Of the 1,635 schools that responded to the committee's questionnaire, a fourth were unrecognised. Over 65 per cent of the schools (from LKG to the 12th standard) functioned on less than one acre (0.4 hectare), most without a playground. While only a fifth of the schools had a building area of more than 10,000 sq ft, 10 per cent of the schools functioned in buildings with an area of less than 1,000 sq ft. Some 19 per cent of the boys and 28 per cent of the girls did not have access to "suitable" toilet facilities. Nearly a fourth of the schools were in kutcha buildings with "small classrooms". About 60 per cent of the teachers were untrained and a similar percentage of teachers had less than two years' experience.
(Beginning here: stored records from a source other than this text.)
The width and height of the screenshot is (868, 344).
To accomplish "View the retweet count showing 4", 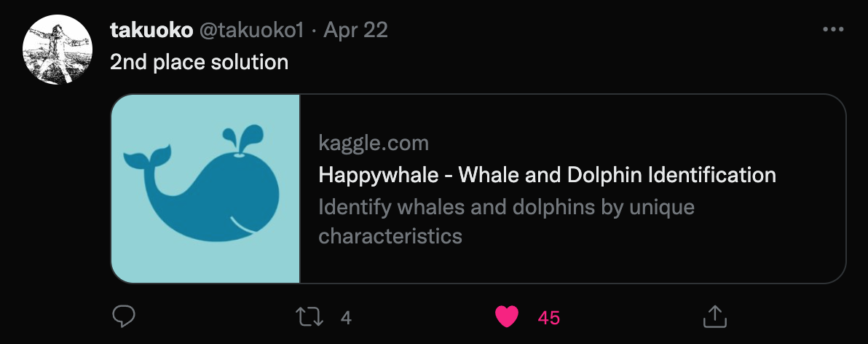I will [346, 318].
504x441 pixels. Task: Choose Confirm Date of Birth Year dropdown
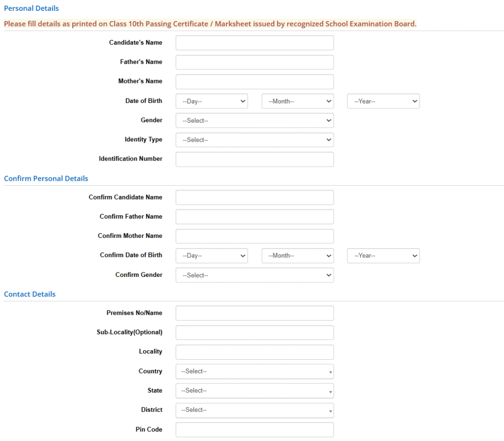coord(383,256)
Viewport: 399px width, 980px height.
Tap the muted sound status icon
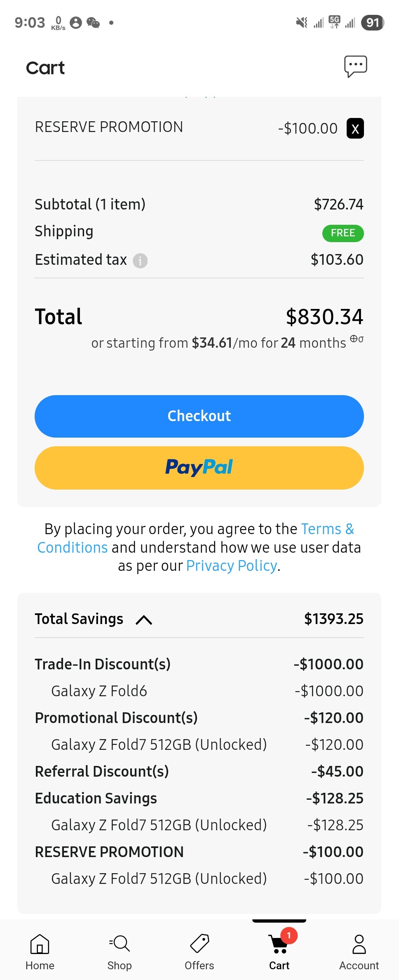[302, 22]
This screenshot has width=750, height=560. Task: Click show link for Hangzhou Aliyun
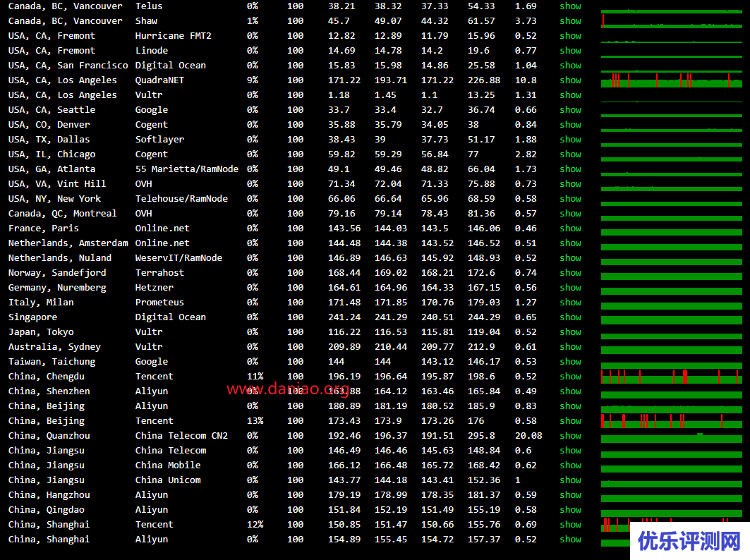click(570, 495)
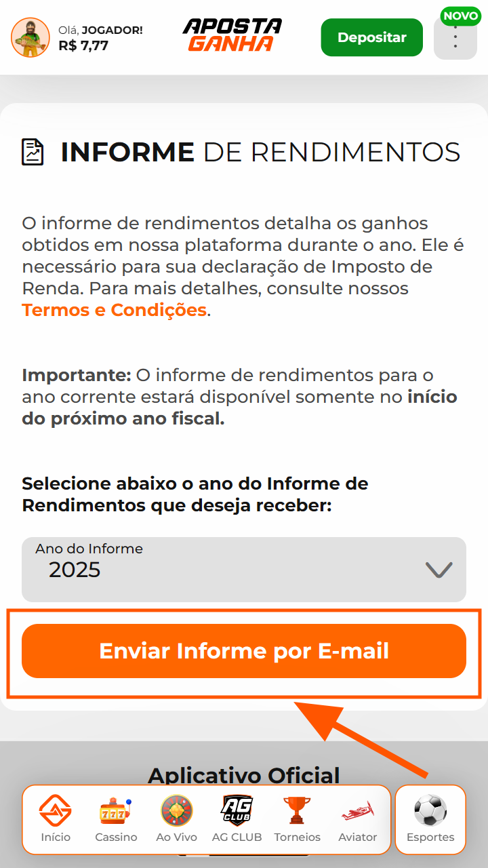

Nearly a third of the teachers were paid less than Rs.1,000 a month; 67 per cent got less than Rs.2,000.

This report was submitted to the government in March 2003, but little is known of any action taken.

Under the Tamil Nadu Private School Regulation Act, the PWD or a chartered engineer has to issue a "structural fitness certificate". But as every builder is a chartered engineer, the schools get the fitness certificate from the one who built the school. Thus, in some sense, it is self-certification that is happening.

All along the "building fitness" or "structural safety" certificate needed for a school to obtain recognition was issued by the local authorities, but in December last year the Director of Primary Education came out with a set of guidelines governing the inspection of school structures by local bodies. This move came after a school building in Tirunelveli collapsed in heavy rain. The Kumbakonam school fire tragedy is, in some sense, an indictment of the local authorities, such as the District Education Officers, for their failure to monitor the safety of school structures.

The role of teachers in such accidents has also come to the fore after the Kumbakonam tragedy. Says a retired school headmaster: "As a teacher I am ashamed of the way the teachers of the school behaved. But one should not lose sight of the fact that these teachers are paid a pittance and are, mostly, not trained ones. What kind of responsibility can you expect from such teachers?"

One way of dealing with the situation, many argue, is to entrust to the local bodies, such as panchayats, once again the responsibility of approving and monitoring schools. The local bodies had been administering, under the provisions of the Tamil Nadu Elementary Education Act, 1920, schools under their jurisdiction until 1981, when the government entrusted this responsibility to the Directorate of School Education.

There is clearly no dearth of norms or rules to provide good quality education in safe surroundings. What is required is the political will to enforce the rules and implement them scrupulously.